- _Aim of the task_
Exactly the lines below from the one with "Screen dimensions: 981x556" up to and including the one with "Reply to the last comment with 6 likes" make up the answer, with nothing else added.

- _Dataset_

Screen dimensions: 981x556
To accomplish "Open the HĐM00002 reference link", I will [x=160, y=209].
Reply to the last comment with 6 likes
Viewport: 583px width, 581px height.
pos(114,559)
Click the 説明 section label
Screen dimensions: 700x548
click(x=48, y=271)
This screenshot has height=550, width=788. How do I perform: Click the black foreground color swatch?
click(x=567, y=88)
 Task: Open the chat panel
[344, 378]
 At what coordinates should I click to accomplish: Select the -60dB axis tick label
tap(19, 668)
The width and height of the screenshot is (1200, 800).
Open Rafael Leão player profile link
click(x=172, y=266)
==
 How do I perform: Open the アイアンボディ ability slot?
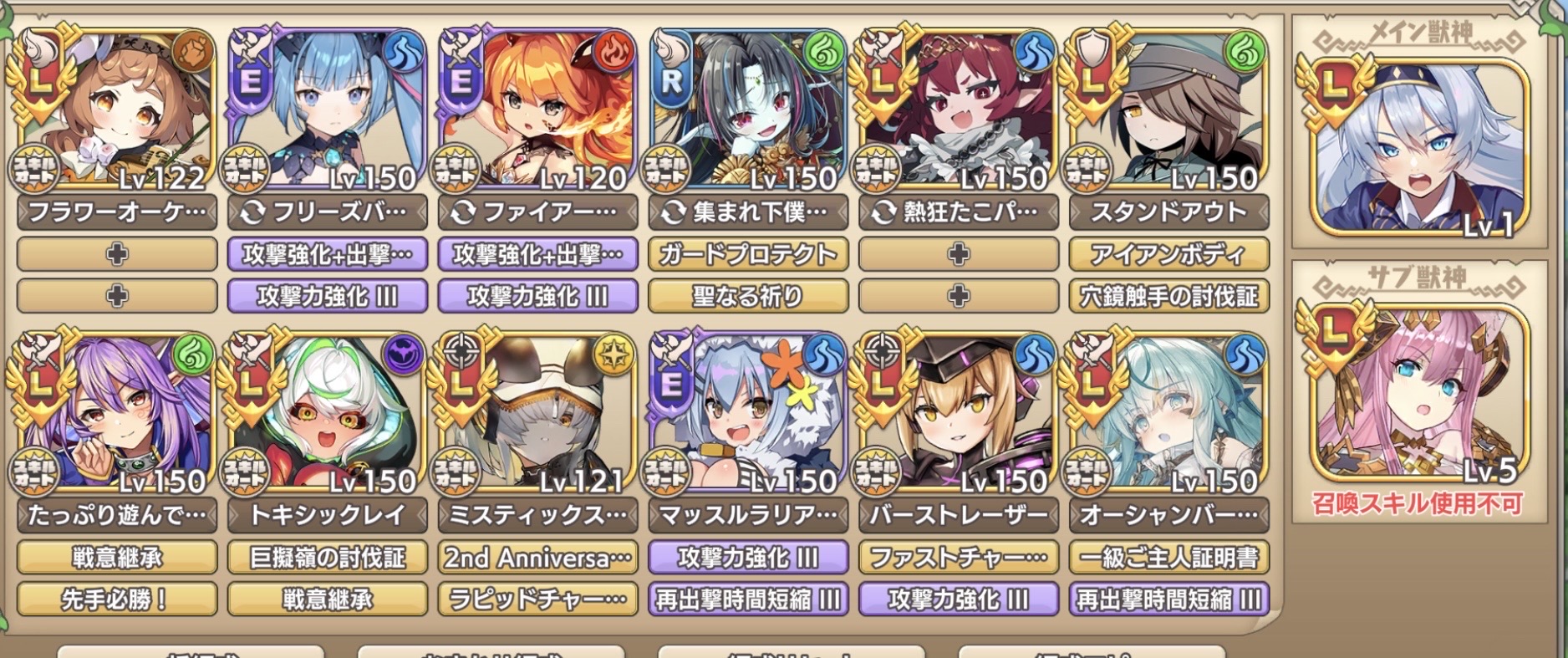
--
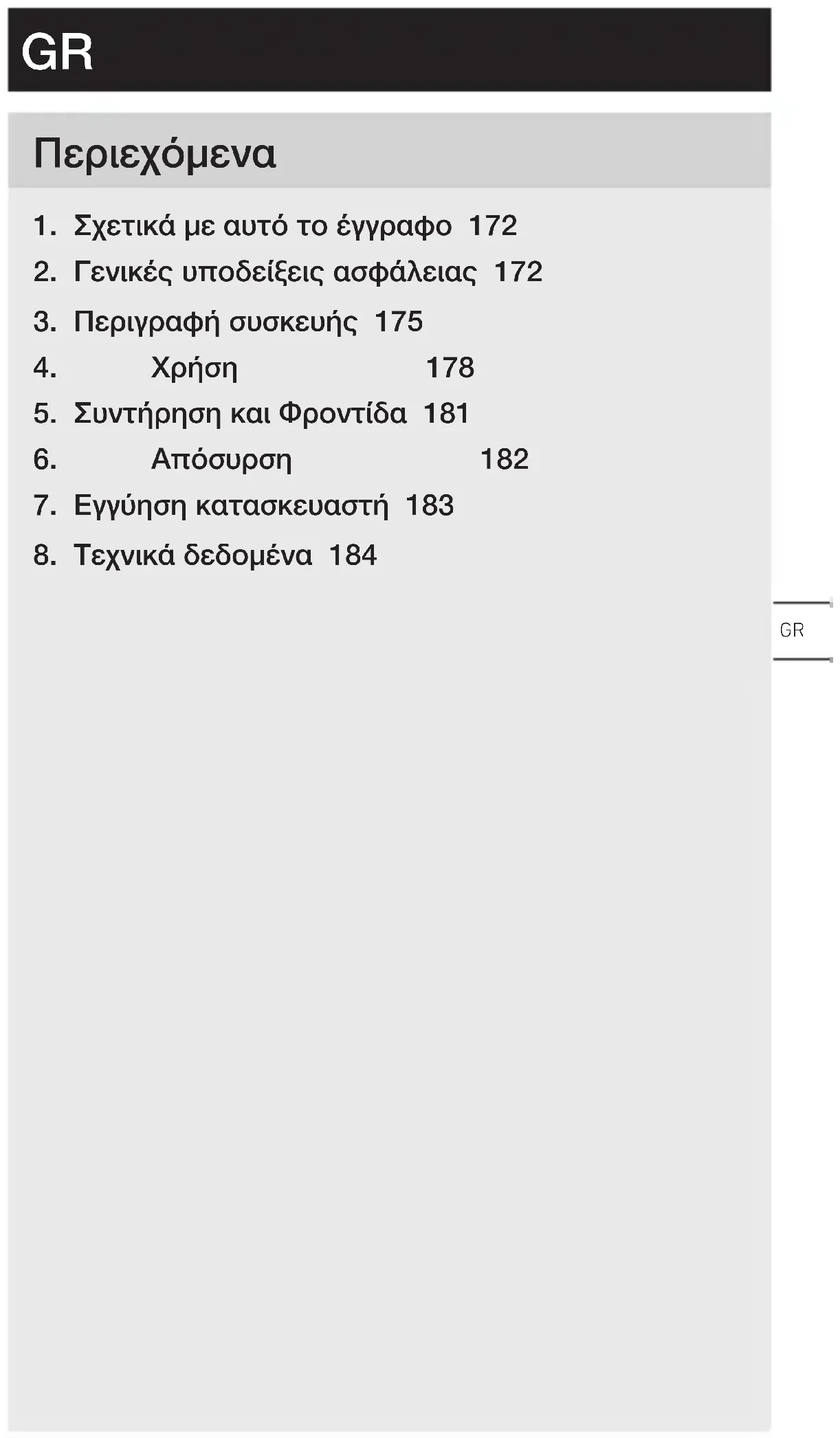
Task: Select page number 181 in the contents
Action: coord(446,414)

- _Answer area_
Screen dimensions: 981x556
To accomplish "Open the HĐM00002 reference link", I will [x=160, y=209].
Reply to the last comment with 6 likes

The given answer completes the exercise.